The horror movie franchise is trite with knife-wielding maniacs with the blind intention of hacking down everyone in their path. It’s a fun roller-coaster ride to sit through the 90-minute rush of a Halloween flick. Scary video games? Well… there’s nothing innately fun about them.
No way out
If you’re anything like me, you’re a video game completionist, at times to your detriment. Getting every coin, puzzle piece, and encyclopedia entry yield a dopamine Pavlovian response unlike any other.
When it comes to scary video games, I can’t wait to be done. Every second spent in the jump-scare littered world feels like literal torture.
Thus, I’m often stuck between a rock and a hard place when playing through a horror video game. I’m acutely aware of every minute spent in the given haunted mansion or abandoned cavern, unlike a horror movie, where I fall into a moviegoer’s trance of joy and excitement.
Watching the latest Halloween sequel movie in theatres, I couldn’t wait for Michael Myers to have said hapless teen in his evil clutches. When a house intruder in games like Heavy Rain is chasing after me, I feel like I could lose my lunch.
No windows and no doors
Scary video games have a way of reaching deep down into your psyche and pulling out your most primal and visceral fears. When you’re the one controlling how and if your character survives, the stakes feel real and everpresent.
When playing the Amnesia games, you have to hide, defenseless, in the inky blackness of the torchlit chambers. And just like our protagonists in that series, I slowly feel myself falling into a panic the longer I wait for the monster to safely pass by me.
Horror movies rarely come up from air long enough to realize that no matter how intense they think they are, there’s still a lot of shlock involved. Movies like Halloween have moments where, dark as this thought may be, the audience will escape from their viewing experience to laugh with friends about the latest outlandish kill setup.
When scary video games want to draw you in, the shlock ends there.
For instance, look at Resident Evil 7: Outbreak‘s VR experience. It’s recommended that players take a break from the VR version of the game after playing it 30 minutes. If you don’t, you may feel like you’re really in the haunted house, and lose your grip. Your actual sanity is at risk here. That sort of experience just doesn’t happen in modern-day horror moviegoing experiences.
While horror movies are constantly evolving in their cinematic language and storytelling devices, it feels as if they will never hold a candle to the horror experience present in scary video games.
The level of petrifying fear a video game gives any horror junkie is unparalleled. This adrenaline release can be a good thing, in smaller doses (see the above virtual reality Resident Evil warning). For many, it helps them to relieve stress and is a healthy, quick way of putting our worst fears to rest by means of literally facing them down.

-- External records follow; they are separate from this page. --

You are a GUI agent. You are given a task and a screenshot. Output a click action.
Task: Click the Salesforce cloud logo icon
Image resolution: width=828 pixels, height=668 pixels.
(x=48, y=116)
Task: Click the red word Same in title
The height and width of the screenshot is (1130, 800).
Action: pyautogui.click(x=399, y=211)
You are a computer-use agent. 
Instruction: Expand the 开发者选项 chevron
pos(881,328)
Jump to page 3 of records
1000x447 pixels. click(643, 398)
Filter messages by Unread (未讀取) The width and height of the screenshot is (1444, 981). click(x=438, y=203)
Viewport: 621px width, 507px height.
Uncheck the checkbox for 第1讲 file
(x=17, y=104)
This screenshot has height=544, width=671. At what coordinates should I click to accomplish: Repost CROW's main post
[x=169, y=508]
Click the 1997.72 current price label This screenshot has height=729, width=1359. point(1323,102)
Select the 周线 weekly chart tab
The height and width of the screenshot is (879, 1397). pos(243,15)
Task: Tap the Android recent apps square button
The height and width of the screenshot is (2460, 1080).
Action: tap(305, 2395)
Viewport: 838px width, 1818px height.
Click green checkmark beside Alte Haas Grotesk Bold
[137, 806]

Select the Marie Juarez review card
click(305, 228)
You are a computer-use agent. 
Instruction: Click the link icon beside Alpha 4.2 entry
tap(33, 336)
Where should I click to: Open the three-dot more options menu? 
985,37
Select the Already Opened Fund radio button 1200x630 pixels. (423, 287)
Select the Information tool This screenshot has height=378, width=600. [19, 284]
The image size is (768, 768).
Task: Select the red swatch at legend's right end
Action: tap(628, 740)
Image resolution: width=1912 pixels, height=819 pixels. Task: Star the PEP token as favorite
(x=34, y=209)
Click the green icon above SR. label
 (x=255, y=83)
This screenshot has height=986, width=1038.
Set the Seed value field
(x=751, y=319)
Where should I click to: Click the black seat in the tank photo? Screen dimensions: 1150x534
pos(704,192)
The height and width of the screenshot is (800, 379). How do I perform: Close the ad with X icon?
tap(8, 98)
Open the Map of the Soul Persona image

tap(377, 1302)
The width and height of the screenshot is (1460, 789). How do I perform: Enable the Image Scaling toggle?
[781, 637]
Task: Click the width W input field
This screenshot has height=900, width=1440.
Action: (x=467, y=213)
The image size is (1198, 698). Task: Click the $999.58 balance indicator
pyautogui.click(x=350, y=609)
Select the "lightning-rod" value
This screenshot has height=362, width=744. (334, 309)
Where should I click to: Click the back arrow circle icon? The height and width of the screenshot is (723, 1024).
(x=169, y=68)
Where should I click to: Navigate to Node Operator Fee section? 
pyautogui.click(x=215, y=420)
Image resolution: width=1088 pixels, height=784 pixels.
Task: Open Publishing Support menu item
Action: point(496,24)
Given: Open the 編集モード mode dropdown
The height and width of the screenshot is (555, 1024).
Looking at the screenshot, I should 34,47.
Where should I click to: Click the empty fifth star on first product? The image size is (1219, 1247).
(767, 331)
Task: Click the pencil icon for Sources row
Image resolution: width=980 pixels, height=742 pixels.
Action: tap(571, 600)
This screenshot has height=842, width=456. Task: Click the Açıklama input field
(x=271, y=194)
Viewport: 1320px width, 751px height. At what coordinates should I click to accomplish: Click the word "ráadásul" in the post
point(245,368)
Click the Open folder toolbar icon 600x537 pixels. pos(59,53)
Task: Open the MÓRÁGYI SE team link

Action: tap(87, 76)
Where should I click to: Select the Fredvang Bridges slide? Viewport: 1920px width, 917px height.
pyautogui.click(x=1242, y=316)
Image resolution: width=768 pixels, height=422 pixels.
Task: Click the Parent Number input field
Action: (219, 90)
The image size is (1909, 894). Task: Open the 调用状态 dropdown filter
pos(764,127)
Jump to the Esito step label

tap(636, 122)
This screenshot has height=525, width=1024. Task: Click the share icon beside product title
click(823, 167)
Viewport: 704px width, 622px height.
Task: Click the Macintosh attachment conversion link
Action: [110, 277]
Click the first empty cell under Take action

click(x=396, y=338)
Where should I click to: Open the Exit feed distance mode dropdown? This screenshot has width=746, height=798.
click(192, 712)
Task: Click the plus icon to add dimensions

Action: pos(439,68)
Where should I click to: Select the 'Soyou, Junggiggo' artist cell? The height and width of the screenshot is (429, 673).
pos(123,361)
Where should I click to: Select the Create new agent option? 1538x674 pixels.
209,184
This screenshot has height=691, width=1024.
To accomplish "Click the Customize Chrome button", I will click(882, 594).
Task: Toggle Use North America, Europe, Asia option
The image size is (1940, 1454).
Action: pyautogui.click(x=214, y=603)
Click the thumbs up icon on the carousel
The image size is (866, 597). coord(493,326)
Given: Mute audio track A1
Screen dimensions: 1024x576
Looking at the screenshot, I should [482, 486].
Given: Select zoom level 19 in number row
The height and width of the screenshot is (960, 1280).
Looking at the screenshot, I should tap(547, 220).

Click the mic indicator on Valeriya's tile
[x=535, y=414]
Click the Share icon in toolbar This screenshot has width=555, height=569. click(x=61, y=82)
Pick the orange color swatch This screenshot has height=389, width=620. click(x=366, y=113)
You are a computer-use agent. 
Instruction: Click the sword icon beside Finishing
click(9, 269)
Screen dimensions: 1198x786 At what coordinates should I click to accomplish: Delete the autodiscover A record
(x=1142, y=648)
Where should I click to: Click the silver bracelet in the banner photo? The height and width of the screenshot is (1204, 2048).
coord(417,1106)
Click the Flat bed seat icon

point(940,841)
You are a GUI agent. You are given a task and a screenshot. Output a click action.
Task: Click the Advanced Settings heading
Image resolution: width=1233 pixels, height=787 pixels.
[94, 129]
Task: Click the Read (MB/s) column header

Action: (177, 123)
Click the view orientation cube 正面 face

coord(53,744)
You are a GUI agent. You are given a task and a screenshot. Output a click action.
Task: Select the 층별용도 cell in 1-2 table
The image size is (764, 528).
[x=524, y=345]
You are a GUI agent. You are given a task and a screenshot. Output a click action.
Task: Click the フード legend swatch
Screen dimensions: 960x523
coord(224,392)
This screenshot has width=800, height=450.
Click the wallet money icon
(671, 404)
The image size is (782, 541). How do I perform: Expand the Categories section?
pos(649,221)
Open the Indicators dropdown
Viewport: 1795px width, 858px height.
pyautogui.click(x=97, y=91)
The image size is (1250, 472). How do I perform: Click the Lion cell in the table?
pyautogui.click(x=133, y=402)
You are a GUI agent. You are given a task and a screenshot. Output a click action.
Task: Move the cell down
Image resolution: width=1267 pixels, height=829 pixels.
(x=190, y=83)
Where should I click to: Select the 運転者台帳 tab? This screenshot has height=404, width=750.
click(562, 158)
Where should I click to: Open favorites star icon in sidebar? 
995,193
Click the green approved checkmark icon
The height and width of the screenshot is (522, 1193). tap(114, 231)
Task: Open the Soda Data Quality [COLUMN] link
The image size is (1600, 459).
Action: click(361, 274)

Ever since movies like The Exorcist and Paranormal Activity took the world by storm via their enviable word-of-mouth horrifying viewing experiences, the horror movie genre seems to have plateaued. There have been great scares in movies like The Babadook and foreign-language film Veronica, but the good ol’ days of people passing out in theatre aisles have come to pass. Scary video games still do these sorts of things to people. On the regular.
Whether or not you feel like that is a good thing, please take your health, both mental and physical, into account when playing through the best of the scary video games out there this Halloween.